§ **Provided text**:
In McKay v Essex Area Health Authority (1982) the plaintiffs, a mother and her child sued a doctor for not advising the mother to terminate her pregnancy. The mother had contracted rubella or German measles while she was pregnant and the chances were high that the child would be born with serious or severe disabilities but because the mother was not advised accordingly, she continued with the pregnancy. The court held that the doctor was not liable under the circumstances despite the fact that he’d not given the mother suitable medical advice.

In today’s dynamic and multi-faceted world, it is possible in many instances to determine whether a child will be born healthy or otherwise and it may be appropriate to place a duty on doctors to inform all prospective mothers of any risks involved with the pregnancy or educate the mothers as to the risks as soon as the facts become available. The decision to terminate the pregnancy or otherwise however should be left entirely in the hands of the mother.

The law must be practical and it has to take into account both the emotional and economic aspect of things or the E & E factor which is playing an increasingly greater role in the decisions we make today. The simple fact of the matter is that some mothers may just not be able to cope with raising a child with disabilities.

In most cases it takes its toll on both the mother and the child and this case in particularly paints a poignant picture because according to the facts both the child and the mother had decided that the pregnancy, given the facts as they were, should have been terminated. It goes to show how difficult it is to raise children with disabilities and the difficulty of growing up with a disability.

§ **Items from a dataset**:
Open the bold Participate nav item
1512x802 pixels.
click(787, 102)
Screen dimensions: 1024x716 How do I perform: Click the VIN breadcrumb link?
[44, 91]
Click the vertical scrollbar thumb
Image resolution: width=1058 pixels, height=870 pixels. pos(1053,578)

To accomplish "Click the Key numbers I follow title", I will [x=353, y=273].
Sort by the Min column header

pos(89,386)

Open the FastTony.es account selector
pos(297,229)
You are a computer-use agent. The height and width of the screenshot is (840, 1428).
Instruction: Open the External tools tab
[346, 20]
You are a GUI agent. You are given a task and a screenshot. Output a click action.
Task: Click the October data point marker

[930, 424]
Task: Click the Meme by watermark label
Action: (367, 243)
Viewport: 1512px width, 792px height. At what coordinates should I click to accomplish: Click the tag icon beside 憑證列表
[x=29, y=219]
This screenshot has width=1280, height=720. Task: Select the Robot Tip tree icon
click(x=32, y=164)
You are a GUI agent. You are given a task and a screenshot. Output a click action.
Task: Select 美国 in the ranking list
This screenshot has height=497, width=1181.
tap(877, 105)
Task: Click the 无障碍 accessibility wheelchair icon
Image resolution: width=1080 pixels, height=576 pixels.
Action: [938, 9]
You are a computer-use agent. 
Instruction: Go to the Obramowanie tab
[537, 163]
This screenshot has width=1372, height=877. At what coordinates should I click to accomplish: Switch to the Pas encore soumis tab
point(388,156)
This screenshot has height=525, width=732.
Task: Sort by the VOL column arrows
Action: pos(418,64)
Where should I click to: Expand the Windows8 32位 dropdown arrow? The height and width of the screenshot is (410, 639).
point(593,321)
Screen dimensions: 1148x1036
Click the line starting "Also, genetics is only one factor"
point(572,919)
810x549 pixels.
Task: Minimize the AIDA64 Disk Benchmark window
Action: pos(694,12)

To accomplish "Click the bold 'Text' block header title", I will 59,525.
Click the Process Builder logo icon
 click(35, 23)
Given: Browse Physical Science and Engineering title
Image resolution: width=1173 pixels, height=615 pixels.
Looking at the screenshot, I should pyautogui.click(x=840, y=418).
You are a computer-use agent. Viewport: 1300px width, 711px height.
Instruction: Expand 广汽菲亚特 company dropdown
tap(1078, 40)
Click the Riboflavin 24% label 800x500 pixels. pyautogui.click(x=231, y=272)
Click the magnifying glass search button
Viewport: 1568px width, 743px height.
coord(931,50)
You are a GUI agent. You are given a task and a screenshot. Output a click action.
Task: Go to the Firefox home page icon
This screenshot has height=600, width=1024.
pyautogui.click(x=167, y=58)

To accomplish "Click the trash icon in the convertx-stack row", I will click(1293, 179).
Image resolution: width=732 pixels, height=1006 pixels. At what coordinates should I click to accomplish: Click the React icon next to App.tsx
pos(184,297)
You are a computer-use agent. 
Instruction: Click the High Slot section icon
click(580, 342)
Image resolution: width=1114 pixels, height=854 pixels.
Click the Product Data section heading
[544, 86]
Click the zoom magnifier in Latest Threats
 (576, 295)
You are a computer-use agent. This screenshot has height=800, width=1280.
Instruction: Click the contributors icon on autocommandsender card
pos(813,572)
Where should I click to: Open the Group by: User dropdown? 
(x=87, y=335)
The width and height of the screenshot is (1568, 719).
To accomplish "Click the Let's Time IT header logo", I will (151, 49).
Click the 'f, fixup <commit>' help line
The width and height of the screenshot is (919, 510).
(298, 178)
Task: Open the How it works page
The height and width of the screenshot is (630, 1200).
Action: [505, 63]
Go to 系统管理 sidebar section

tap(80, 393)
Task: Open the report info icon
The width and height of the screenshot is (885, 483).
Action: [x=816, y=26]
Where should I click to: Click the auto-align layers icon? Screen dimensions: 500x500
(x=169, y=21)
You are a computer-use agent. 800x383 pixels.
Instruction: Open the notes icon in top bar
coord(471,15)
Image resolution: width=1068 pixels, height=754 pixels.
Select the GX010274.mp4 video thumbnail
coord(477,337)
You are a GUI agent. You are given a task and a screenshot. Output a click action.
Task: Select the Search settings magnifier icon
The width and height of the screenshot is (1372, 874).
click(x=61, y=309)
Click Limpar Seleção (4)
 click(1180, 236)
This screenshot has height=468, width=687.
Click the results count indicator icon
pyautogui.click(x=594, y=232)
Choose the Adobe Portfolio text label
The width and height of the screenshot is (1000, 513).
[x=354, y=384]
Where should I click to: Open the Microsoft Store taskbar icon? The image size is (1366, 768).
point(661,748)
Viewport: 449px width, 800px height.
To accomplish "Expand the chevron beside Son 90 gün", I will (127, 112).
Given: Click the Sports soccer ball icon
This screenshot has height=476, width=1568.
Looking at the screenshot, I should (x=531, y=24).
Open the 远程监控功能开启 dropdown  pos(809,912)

§ **Your objective**:
Please say whether each statement agrees with the passage on McKay v Essex Area Health Authority, answering yes or no and quoting the passage's deciding words: (a) The mother contracted rubella while she was pregnant. (b) The court found the doctor liable. (c) The passage holds that the decision to terminate a pregnancy should rest with the doctor.

§ **Response for this exercise**:
(a) Yes: "The mother had contracted rubella or German measles while she was pregnant"
(b) No: "The court held that the doctor was not liable under the circumstances"
(c) No: "The decision to terminate the pregnancy or otherwise however should be left entirely in the hands of the mother."